As you think about all things spokesperson training, remember:

  • Think of the questions a  reporter might ask you during an interview.
  • Decide on the best possible response to each question (short and sweet) and then determine whether you can bridge from that answer to one of your objectives. (Use the three-column technique.)
  • If you can bridge, state your message in the form of your prepared mini-speech. If you can’t, state your answer and wait for the next question or say,” I don’t know.”
  • Avoid over-answering the question. Give a direct response to each question in as few words as possible and then bridge, if you can.
  • There is no such thing as “off the record.” Don’t care how good your relationship is with the media or how clever you think you are – – the media will either not honor it, or find another source to verify it.
  • Nodding. People often nod inadvertently to show they understand the question. They’ve heard the question before, and/or they’re ready to answer the question. Unfortunately, nodding also suggests agreement with statements, and that may give a false impression.

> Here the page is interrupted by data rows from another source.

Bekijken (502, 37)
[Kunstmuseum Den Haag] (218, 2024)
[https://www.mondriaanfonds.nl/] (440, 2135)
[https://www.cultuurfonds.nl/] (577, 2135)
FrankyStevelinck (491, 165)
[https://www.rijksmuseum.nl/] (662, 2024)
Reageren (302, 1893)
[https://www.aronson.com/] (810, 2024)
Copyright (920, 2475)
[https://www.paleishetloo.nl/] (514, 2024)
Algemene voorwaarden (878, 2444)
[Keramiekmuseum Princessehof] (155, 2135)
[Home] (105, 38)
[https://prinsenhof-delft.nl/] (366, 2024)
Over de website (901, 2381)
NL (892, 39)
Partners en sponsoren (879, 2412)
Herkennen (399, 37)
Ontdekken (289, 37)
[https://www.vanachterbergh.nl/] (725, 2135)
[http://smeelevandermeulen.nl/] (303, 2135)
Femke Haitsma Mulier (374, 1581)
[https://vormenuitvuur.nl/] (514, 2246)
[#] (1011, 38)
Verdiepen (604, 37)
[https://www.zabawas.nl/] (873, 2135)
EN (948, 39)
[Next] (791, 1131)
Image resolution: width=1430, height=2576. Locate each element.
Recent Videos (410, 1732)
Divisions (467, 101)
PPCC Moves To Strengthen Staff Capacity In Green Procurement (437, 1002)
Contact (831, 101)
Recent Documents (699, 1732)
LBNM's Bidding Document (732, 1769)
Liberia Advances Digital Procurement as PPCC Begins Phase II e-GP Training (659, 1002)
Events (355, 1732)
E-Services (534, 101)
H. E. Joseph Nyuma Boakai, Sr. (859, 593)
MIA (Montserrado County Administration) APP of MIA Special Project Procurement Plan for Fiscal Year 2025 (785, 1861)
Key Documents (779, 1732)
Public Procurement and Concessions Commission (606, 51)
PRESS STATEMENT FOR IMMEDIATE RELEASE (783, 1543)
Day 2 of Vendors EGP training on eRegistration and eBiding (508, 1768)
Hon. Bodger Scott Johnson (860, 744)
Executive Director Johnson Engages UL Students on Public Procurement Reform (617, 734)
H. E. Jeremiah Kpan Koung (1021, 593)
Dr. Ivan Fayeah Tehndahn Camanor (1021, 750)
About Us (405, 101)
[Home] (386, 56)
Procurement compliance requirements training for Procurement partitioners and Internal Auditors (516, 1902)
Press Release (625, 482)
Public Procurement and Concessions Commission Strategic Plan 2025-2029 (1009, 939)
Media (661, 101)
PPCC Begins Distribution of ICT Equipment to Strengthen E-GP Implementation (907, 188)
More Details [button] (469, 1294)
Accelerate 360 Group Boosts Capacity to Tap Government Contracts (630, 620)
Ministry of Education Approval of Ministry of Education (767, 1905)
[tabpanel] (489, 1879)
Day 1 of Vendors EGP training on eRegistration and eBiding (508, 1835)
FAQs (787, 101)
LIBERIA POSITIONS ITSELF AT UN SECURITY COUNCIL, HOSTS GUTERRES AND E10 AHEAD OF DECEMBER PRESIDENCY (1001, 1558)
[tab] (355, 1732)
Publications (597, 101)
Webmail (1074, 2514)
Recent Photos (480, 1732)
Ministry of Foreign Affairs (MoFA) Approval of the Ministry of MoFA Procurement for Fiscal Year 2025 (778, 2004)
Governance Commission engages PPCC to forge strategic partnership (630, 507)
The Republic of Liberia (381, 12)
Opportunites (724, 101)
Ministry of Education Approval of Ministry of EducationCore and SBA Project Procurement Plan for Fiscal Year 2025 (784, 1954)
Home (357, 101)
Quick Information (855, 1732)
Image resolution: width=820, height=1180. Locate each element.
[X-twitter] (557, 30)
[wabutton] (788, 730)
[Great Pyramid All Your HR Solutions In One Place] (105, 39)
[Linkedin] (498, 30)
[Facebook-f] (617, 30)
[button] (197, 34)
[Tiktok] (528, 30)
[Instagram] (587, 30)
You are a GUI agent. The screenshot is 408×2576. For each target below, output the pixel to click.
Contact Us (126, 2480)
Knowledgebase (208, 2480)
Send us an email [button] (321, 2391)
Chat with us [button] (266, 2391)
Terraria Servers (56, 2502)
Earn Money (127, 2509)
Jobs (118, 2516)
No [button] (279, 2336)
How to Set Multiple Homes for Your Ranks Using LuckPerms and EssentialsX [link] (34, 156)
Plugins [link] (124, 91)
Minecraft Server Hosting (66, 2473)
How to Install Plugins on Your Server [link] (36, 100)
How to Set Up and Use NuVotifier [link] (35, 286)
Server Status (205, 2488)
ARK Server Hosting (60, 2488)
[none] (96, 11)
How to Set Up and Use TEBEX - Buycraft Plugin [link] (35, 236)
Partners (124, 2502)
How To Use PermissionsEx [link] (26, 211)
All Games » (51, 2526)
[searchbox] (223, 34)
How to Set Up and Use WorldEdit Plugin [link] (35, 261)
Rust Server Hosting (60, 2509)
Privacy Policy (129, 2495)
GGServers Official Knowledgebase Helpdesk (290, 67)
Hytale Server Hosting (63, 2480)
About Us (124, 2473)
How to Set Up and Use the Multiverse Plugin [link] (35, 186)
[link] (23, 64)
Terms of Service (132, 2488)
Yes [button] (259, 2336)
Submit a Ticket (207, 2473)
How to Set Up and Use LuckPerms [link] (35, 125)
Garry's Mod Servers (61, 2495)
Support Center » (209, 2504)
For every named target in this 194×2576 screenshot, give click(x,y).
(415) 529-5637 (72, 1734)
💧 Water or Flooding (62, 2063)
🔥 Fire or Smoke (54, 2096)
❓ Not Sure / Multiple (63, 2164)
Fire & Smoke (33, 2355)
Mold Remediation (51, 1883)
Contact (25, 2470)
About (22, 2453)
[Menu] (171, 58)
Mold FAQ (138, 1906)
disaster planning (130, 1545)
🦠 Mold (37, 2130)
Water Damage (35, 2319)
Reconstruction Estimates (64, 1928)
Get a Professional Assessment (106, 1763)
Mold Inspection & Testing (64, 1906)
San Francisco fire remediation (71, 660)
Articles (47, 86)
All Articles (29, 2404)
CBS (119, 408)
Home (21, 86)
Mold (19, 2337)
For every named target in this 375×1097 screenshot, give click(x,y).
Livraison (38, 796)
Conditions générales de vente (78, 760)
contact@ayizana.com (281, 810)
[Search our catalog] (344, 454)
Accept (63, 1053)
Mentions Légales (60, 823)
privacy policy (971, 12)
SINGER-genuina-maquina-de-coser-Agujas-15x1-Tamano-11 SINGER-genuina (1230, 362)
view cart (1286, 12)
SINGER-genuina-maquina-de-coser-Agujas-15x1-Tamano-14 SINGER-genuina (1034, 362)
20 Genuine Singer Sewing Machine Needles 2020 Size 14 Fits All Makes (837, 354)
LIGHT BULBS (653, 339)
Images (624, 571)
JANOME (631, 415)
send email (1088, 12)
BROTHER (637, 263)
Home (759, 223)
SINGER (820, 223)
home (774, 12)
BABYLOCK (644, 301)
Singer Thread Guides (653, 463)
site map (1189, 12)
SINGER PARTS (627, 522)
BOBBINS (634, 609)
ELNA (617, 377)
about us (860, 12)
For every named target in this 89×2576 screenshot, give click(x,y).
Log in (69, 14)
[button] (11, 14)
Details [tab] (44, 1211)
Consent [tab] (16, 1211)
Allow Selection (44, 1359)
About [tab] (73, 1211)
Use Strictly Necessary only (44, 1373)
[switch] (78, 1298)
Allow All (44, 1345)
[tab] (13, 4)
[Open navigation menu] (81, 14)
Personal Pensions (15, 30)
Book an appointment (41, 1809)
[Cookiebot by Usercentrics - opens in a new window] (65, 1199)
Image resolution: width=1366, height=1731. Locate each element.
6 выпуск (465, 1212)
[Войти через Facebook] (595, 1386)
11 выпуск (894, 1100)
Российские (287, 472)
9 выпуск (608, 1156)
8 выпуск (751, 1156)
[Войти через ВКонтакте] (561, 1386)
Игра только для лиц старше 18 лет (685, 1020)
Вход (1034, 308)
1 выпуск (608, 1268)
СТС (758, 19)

  • Labeling the question. Refrain from such expressions as “That’s a good question,” or “I’m glad you asked that.” Those phrases buy time, but they can be irritating.
  • Competitive questions. Be especially careful about questions involving proprietary topics. You can discuss the issues but you don’t have to discuss your strategies.
  • Avoid jargon. Think in terms of simple language understandable to a larger audience.
  • Pick your battles. Stick to your prepared messages. Don’t go off message. Going off message can easily lead to complaints of being taken out of context.
  • Go back to your messages. Often the last question is “Do you have anything to add?” Use this question as the opportunity to reemphasize your message points.

Well, that’s it for Strategy of Answering Questions and it is it for me for a little bit. Need to re-charge the blog-battery so I can take a fresh look at the PR industry. Thank you for taking the time to read. In the immortal words of Chuckles the Clown (circa the greatness of The Mary Tyler Moore Show) – – “A little song, a little dance, a little seltzer down your pants.”